II nous semblerait à vrai dire que Castro n'a guère intérêt à donner particulièrement sa bénédiction à un petit groupe politique sans guère d'influence aux États-Unis. S'il n'a aucune raison pour l'empêcher de défendre Cuba évidemment, il n'a aucune raison de privilégier celui-là parmi les autres groupes de gauche qui peuvent se réclamer de lui de la même façon, à commencer par le PC américain lui-même. Castro défend les intérêts de l'État cubain et, comme tout nationaliste, il est à la recherche de tous les appuis possibles à l'extérieur, les plus puissants étant a priori les meilleurs, quelle que soit par ailleurs leur nature politique. De ce point de vue, malheureusement pour lui, le SWP n'est pas le mieux placé. Quant à l'espoir de voir Castro prendre la tête d'une internationale révolutionnaire, il est évidemment complètement illusoire. S'il avait dû le faire il n'aurait pas attendu vingt-cinq ans à la tête de l'État cubain pour cela. C'est aussi illusoire que l'était l'espoir des prochinois dans les années 60 de voir Mao refonder une internationale communiste. Et le SWP risque bien un jour de revenir de sa passion pro-cubaine comme tant de maoïstes sont revenus de leur passion pour la Chine. Mais en attendant il semble prêt à tous les reniements pour tenter de se faire accepter des castristes.

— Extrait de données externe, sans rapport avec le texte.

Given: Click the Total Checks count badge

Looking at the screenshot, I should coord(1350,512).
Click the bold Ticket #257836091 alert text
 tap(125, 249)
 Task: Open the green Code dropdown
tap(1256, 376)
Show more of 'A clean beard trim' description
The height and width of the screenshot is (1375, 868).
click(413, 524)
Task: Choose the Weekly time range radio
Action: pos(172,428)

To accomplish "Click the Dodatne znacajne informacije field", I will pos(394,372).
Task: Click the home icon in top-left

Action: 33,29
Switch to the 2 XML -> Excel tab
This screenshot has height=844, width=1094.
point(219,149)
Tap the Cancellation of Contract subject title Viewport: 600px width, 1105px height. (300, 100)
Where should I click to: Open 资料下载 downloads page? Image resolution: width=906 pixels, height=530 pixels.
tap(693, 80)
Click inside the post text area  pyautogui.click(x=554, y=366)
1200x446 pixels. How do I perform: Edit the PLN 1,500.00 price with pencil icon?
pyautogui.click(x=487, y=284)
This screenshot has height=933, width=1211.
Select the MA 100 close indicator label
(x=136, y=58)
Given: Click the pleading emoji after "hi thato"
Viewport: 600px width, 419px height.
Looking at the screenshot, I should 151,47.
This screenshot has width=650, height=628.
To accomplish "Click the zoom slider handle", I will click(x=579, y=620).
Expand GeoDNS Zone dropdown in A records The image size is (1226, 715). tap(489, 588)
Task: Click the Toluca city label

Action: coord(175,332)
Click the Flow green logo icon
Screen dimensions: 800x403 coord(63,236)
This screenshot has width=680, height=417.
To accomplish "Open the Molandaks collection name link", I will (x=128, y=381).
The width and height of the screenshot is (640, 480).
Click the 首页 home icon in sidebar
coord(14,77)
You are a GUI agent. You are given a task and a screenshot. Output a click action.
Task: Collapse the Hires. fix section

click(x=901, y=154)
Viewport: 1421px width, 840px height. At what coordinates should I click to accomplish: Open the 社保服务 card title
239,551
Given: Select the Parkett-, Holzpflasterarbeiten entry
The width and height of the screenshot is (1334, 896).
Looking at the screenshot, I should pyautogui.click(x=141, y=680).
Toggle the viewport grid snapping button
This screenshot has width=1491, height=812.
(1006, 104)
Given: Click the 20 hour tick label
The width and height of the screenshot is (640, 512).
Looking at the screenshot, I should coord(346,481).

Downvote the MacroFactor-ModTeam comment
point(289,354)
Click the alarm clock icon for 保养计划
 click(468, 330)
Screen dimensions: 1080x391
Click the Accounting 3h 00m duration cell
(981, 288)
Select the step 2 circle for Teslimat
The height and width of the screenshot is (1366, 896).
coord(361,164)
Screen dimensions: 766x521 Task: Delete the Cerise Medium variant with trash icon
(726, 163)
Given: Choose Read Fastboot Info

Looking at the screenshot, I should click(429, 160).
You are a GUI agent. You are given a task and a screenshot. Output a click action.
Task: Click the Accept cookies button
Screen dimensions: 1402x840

D'une certaine façon, bien sûr, on pourrait dire que le SWP ne fait que tirer la conclusion logique des positions du SU : s'il était vrai que Castro a fondé un État ouvrier même avec des « déformations bureaucratiques », s'il était vrai qu'à Cuba il n'y a nul besoin d'une section de la IVe Internationale, le parti castriste faisant l'affaire, alors ne serait-il pas logique de fonder l'internationale avec le parti cubain ?
Le SU reste cependant assez conscient de la réalité du castrisme pour garder des distances politiques, quitte àse trouver dans une position intellectuellement contradictoire. Le SWP, lui, pour sortir de cette position contradictoire, a tout simplement trouvé de rompre avec le trotskysme.
Bien entendu, cette nouvelle cassure qui s'annonce dans le mouvement trotskyste, et la dérive prévisible de ce qui avait été jusqu'ici une de ses composantes essentielles, le parti américain, ne nous réjouit pas. On peut toujours espérer encore que le SWP s'arrête sur la pente où il s'est engagé et fasse machine arrière. Mais si nous sommes d'un côté dans cette affaire c'est évidemment celui du SU qui, malgré les divergences qui nous séparent, se maintient au moins sur le terrain du trotskysme.